Questa è una di quelle mail.
Ho conosciuto Hyo-ju nel monastero in Corea dov'ero andato ad allenarmi, lei faceva un mese intero di permanenza ma al posto degli allenamenti marziali faceva servizi per la comunità. Già quella era una breve fuga dalla sua realtà  ma evidentemente non è bastata...dopo anni di insegnamento vuole mollare tutto per un anno, viaggiare poi trasferirsi in campagna o in una piccola città, ma le paure di un passo del genere sono tante. In generale vedo molta gente che rimane paralizzata dalla paura delle conseguenze, esattamente com'ero io fino a due anni fa. Ho visto tanta gente che invece ha ignorato la paura ed ha saltato 
Come in ogni salto ci sono due rischi:
-sbagliare nel prendere le misure,nel valutare le proprie capacità o nel preparare la rincorsa
-spaventarsi e frenare prima di spiccare il salto, non prendere nemmeno in considerazione l'ipotesi di provare o, nella peggiore delle ipotesi, saltare con la convinzione di non farcela
Ognuno di questi errori porta inevitabilmente alla caduta, poi quanto ci si faccia male è un'altro discorso...
Sulla valutazione e la preparazione al salto ci si lavora, basta essere persone assennate ed i rischi si riducono di molto, poi resta solo da vincere (o ignorare) la paura ed il salto si fa.

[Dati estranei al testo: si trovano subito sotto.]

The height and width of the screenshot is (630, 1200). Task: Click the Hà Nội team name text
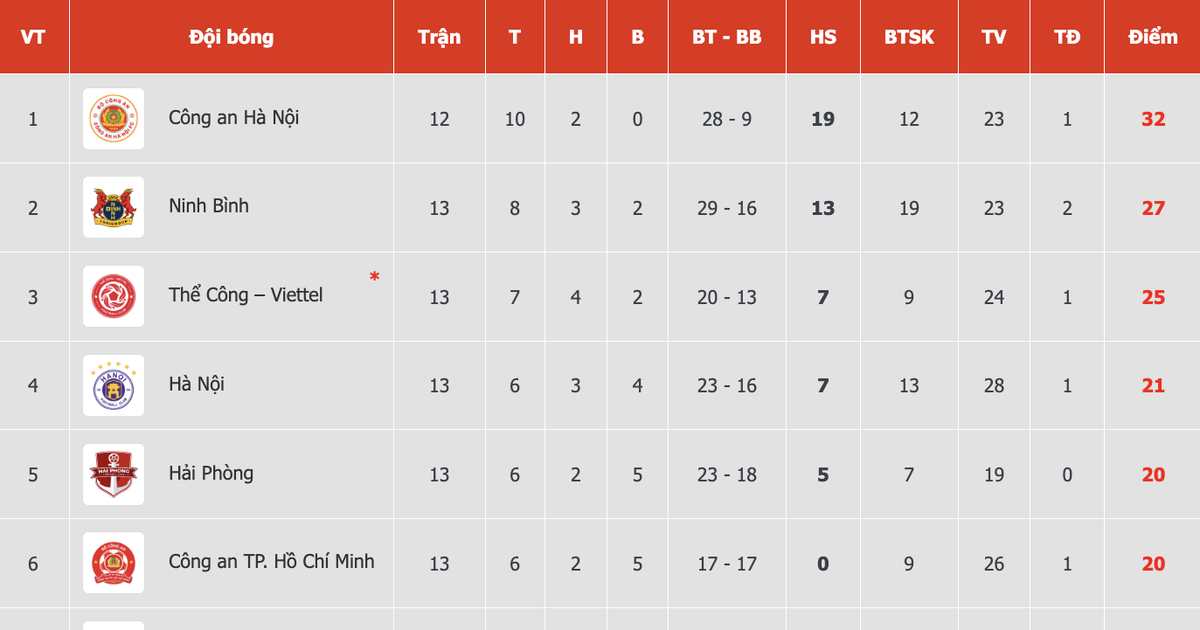click(197, 383)
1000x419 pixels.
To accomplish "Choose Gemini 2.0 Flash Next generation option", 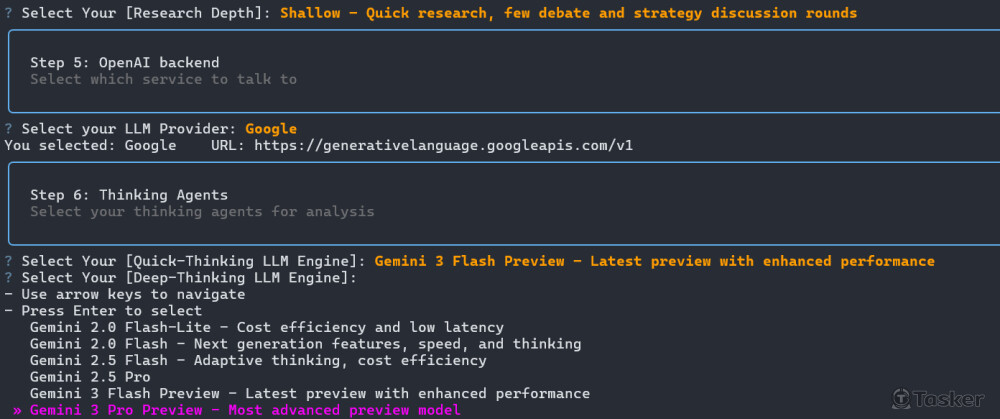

Beh, ecco parte della mail, credo che darei consigli simili a molte altre persone e non solo per quanto riguarda i viaggi o i "periodi sabbatici", ma per l'approccio stesso alla vita.
 
 
Hi Hyo-ju!
[...]

Travelling is the best way to change your life, you take a break and have the time to look inside yourself far from the environement you are used to. I think it's like the month you spent in the temple, everything is so different you feel like a different person, and it's something you take with you when you go back to your old life.
If you don't have a reason to stay where you are, something or someone you cannot leave for a few months, just do it! take some months for yourself and travel. Your family and your friends will not disappear, they will just look at you when you will be back and say "OMG, is it a year already?!"
That's what happend to me, people noticed that they spent one more year doing what they had done for the years before, not even noticing the time passing, but when you travel it seems like you had 5 years in one! It's exausting some times, but 100% worth!
I hope you can follow your dreams.
Life is having a dream to pursue, otherwise you can call it hell. So I hope to meet you again and see you smiling because you are living your dream! [...]
Take care and never stop dreaming
Joe/Giuseppe

PS:la forma sta da un'altra parte, lo so, perdonate l'itanglish ma non ha senso correggere per far bella figura :P 

mercoledì 19 febbraio 2014

Aggiornamenti, vincere le paure a zuppa di pho

Serve un piccolo aggiornamento?
Sì, sarebbe d'obbligo...beh, ho ripreso una vita quasi normale, ho trovato un lavoro, costruisco il cielo! Poi ci sarà da cercar casa, rimettersi nel ritmo di una vita normale...
No, non lo nascondo, per quanto sia felice delle persone e delle cose che ho ritrovato, dei progetti che sto costruendo...mi manca viaggiare.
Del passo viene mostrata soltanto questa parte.